The book and binding make this the most splendid livre
d'artiste in the Morgan's collections, in its enormous scale,
original artwork, and quality of its paper and presswork.
Rouault worked on the series of illustrations over many
years. The resultant book, however, was never formally
published. It is likely that most of the few surviving sets of
pages of text and illustrations vary in makeup. The present
copy contains a large number of proofs of the illustrations.
On: Dante Gabriel Rossetti. Poems. London: F. S. Ellis, 1870
Deep blue goatskin, richly gilt to a floral mandorla pattern, with gilt and goffered edges, and with endleaves of Morris silk brocade; signed and dated 1891. The delicate floral patterns, here using roses and tulips, are inspired by Morris designs but do not slavishly copy or follow them.

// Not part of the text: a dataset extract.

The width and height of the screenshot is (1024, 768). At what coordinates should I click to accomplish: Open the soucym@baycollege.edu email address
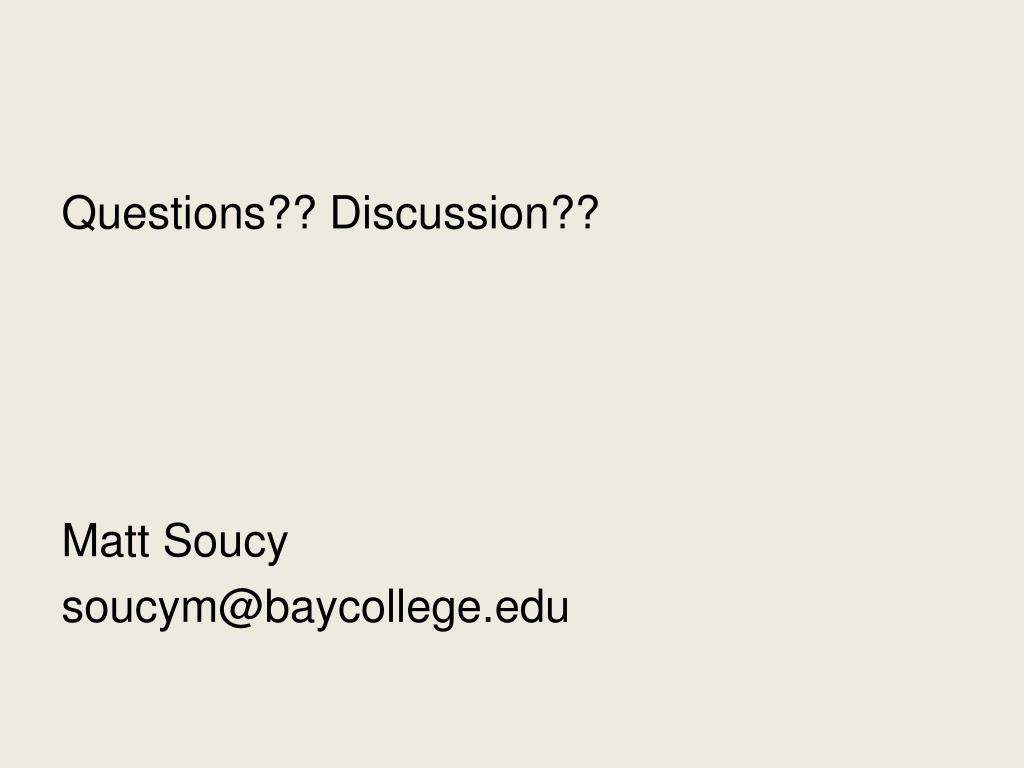pos(315,608)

PML 7242. Purchased with the De Forest collection, 1899
Thomas James Cobden-Sanderson, a lawyer by profession,
took up binding in 1883 at the urging of Jane Burden Morris,
Pre-Raphaelite muse and William Morris's wife. Janey's
instincts were on the mark: Cobden-Sanderson proved to be
not just a talented amateur but a highly skilled designer and
gilder. His bindings set the mark for designer bookbinders
for decades, his tools and layouts revolutionizing the aesthetic
of fine bookbinding. This is one of his most attractive,
balanced, and accomplished bindings.
|Coptic Binding, 7th or 8th Century|
Detached from: The Gospels, in Coptic
Illuminated manuscript on vellum
Egypt: Monastery of Holy Mary Mother of God, Perkethoout near Hamuli, the Fayum, 7th or 8th century
Goatskin over papyrus boards; decorated with onlaid panels of red leather tracery sewn to a gilded leather ground, with plain edges
MS M.569. Purchased by J. Pierpont Morgan, 1911
This is the finest surviving Coptic bookbinding. Its decorative scheme is both elaborate and complicated. To a background panel of gilded leather was applied a tracery pattern cut from a single piece of red-dyed sheepskin or goatskin; the border bands contain strips of white vellum laced through parallel slits. This openwork pattern was then sewn to the gilded background, shining through the cutouts; to it were added colored circles, along with concentric circles of dark and light brown with a red leather central dot. It is possible that the decorative panels are considerably older than the binding itself, having been transferred from an earlier binding.